Traced the problem down to the call to gdk_window_process_updates() in sp_desktop_widget_update_zoom() in
src/widgets/desktop-widget.cpp. Looked up what that gdk function does here:

  http://developer.gnome.org/gdk/stable/gdk-Windows.html#gdk-window-process-updates

where it says:

Normally GDK calls gdk_window_process_all_updates() on your behalf, so there's no need to call this function unless you want to force expose events to be delivered immediately and synchronously (vs. the usual case, where GDK delivers them in an idle handler). Occasionally this is useful to produce nicer scrolling behavior, for example.
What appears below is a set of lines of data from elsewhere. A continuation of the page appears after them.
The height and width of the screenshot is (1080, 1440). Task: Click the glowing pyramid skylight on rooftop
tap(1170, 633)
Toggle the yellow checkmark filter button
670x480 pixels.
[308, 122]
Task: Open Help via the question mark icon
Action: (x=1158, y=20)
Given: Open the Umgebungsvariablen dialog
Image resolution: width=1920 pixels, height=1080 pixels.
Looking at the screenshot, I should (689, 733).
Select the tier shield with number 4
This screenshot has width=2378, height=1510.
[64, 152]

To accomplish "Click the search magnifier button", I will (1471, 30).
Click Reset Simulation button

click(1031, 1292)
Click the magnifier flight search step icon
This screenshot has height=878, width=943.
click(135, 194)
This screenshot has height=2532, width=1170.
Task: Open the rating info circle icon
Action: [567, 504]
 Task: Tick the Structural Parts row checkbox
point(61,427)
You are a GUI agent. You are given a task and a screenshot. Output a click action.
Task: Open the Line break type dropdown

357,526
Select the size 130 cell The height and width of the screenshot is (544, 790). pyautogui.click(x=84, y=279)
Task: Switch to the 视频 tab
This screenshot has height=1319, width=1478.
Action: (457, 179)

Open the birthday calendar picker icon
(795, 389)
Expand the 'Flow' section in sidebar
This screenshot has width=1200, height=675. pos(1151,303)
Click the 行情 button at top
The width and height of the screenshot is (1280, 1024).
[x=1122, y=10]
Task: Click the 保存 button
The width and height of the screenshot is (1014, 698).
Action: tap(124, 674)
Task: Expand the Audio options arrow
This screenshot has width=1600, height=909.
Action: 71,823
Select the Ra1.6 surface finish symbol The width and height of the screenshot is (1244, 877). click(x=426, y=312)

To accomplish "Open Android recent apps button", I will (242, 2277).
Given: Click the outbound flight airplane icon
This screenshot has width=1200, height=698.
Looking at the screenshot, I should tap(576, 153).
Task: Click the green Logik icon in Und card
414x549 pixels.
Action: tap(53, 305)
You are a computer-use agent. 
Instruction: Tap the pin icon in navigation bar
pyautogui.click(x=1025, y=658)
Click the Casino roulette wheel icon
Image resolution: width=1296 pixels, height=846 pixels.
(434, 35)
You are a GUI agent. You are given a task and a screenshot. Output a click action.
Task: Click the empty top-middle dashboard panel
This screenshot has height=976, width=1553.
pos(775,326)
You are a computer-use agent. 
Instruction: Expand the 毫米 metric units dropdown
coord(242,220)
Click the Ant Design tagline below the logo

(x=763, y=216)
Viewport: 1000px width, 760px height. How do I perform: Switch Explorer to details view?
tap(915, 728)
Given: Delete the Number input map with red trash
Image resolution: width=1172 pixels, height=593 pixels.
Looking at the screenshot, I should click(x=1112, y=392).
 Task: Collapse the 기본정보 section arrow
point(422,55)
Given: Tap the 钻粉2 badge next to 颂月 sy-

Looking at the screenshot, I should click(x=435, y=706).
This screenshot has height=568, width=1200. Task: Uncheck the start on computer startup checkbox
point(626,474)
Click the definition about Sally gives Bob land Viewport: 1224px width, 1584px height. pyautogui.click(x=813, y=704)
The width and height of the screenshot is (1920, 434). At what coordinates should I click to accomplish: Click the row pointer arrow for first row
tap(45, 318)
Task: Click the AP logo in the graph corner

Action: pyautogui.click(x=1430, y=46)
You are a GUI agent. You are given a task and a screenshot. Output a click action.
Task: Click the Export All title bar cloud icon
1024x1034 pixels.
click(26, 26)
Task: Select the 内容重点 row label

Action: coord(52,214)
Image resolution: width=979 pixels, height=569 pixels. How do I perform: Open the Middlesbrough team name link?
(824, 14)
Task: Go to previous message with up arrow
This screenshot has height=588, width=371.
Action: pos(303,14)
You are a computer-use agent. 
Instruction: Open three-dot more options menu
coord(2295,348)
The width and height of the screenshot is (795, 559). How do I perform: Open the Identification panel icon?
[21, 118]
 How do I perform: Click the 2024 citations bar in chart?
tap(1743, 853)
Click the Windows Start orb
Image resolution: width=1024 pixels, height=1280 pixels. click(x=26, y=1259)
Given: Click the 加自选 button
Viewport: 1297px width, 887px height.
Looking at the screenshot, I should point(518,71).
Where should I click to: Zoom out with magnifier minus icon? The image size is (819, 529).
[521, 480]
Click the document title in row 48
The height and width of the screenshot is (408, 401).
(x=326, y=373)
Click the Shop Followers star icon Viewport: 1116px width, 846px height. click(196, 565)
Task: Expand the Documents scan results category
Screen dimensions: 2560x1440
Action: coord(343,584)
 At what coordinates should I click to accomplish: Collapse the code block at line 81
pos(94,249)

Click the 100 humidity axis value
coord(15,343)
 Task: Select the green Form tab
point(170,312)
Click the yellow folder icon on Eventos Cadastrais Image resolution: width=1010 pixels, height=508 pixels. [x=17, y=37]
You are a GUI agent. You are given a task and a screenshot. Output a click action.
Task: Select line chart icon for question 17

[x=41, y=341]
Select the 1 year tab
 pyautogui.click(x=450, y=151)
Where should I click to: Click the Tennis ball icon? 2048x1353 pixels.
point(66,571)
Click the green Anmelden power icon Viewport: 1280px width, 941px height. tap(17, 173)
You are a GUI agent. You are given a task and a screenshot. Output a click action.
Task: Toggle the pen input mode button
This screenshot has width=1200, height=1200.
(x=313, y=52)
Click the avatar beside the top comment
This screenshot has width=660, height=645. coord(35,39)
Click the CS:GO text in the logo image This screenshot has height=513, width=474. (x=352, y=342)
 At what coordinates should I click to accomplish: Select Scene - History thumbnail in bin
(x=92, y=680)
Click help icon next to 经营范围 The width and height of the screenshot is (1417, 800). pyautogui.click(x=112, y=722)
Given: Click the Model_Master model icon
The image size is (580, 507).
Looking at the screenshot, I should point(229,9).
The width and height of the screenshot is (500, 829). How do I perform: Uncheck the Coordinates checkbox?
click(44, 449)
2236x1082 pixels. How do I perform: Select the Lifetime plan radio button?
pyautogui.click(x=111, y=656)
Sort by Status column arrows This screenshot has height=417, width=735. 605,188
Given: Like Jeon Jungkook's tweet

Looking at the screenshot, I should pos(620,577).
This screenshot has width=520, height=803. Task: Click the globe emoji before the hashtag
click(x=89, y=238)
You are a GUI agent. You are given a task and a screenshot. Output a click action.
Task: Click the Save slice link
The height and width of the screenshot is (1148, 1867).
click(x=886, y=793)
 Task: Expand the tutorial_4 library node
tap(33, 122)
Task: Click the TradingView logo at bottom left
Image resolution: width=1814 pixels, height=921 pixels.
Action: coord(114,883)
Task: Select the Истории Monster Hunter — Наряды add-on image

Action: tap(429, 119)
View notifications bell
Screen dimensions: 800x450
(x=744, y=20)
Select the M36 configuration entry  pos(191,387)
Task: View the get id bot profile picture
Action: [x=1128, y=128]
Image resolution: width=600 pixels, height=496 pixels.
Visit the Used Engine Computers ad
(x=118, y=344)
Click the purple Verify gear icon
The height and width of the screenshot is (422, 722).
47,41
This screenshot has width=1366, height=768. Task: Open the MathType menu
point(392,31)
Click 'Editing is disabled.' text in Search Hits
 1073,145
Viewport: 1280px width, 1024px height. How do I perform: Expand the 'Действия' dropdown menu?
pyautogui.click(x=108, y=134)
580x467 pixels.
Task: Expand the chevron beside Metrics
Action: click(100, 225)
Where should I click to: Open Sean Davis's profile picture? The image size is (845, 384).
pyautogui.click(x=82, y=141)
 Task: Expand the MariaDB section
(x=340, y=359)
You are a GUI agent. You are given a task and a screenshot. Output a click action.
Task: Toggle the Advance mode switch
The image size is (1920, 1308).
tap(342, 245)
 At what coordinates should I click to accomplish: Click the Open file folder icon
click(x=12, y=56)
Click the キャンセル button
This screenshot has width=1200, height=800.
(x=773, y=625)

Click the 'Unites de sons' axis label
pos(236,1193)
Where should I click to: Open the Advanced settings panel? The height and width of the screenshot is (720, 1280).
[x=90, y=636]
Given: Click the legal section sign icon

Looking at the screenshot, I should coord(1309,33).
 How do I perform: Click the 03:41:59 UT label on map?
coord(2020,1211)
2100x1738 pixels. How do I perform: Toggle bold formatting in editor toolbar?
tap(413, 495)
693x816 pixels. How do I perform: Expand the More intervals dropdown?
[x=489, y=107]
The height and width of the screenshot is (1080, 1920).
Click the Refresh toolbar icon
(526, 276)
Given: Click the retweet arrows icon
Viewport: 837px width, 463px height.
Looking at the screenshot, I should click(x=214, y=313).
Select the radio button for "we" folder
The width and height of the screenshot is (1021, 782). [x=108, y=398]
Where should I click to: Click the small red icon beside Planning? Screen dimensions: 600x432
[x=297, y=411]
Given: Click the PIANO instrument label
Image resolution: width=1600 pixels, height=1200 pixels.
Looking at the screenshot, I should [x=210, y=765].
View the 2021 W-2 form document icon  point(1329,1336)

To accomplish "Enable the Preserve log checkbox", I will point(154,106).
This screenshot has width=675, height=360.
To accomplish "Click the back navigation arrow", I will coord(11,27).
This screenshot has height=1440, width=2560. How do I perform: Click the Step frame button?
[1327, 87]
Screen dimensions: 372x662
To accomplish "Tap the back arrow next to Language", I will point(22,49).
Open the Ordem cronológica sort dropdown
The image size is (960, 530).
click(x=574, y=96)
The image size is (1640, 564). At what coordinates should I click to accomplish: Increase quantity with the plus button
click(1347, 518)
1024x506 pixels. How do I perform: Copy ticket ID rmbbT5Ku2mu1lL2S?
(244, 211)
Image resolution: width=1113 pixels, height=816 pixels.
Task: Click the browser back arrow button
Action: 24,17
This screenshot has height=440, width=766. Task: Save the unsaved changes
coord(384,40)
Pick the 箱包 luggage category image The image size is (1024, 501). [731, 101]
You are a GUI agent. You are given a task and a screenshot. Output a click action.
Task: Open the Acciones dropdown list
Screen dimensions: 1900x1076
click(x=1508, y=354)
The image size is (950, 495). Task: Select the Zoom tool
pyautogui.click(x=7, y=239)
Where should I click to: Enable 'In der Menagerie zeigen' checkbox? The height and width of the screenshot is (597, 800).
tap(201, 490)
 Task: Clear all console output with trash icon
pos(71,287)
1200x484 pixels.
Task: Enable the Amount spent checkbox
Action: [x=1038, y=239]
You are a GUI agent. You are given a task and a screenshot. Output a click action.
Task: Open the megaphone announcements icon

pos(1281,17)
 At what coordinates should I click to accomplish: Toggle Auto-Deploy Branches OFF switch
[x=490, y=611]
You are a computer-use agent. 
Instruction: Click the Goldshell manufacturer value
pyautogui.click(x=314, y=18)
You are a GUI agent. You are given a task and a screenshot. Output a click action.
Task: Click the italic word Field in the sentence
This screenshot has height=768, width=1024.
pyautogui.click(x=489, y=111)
So I removed this one, and the one other instance in the same file. These were the only two places in the whole source tree where this function was called. Rebuilt, and no more crashes (this is with the original cairo, freetype and png libraries).
If there is a difference in the behavior of the program it is very subtle.

So it looks like there is a bug in some underlying library, but if we don't call this function, we don't expose it. And there doesn't seem to be any reason to ever call it. Perhaps whoever put these calls in in the first place has a different view.

Patch attached.

This is one of those bugs that hops around every time you change something. In order to get the program to crash reliably (there's an oxymoron for you) it was necessary to:

1. compile with -mwindows instead of -mconsole
2. use the version of libglib without the 15% cpu fix (bug 871968)

Even then, it was only 50% crashes, and that seemed to change depending on the state of the rest of the system. (Memory is OK, lengthy memtest86+ was run recently with zero errors.)

Anyway, once it would mostly fail reliably (another oxymoron) I started looking at the differences in src/widgets/desktop-widget.cpp when compared to an older version without this problem. And there's the problem - the differences were in unrelated areas. Just to be sure, copied the older one into the newer release, made two small changes to get it to buld

  GTK::ANCHOR_SOUTH

to

 SP_ANCHOR_SOUTH

and

  spinbutton_defocus (GTK_OBJECT (spin));

to

  spinbutton_defocus (GTK_WIDGET (spin));

Rebuilt, and that crashed too, but not quite as often. I think this may be a case where shuffling the code moves some illegal
memory access into/out of harm's way. So while the "fix" in comment 16 works, it may be just because it reliably moves some sensitive area of data to safety.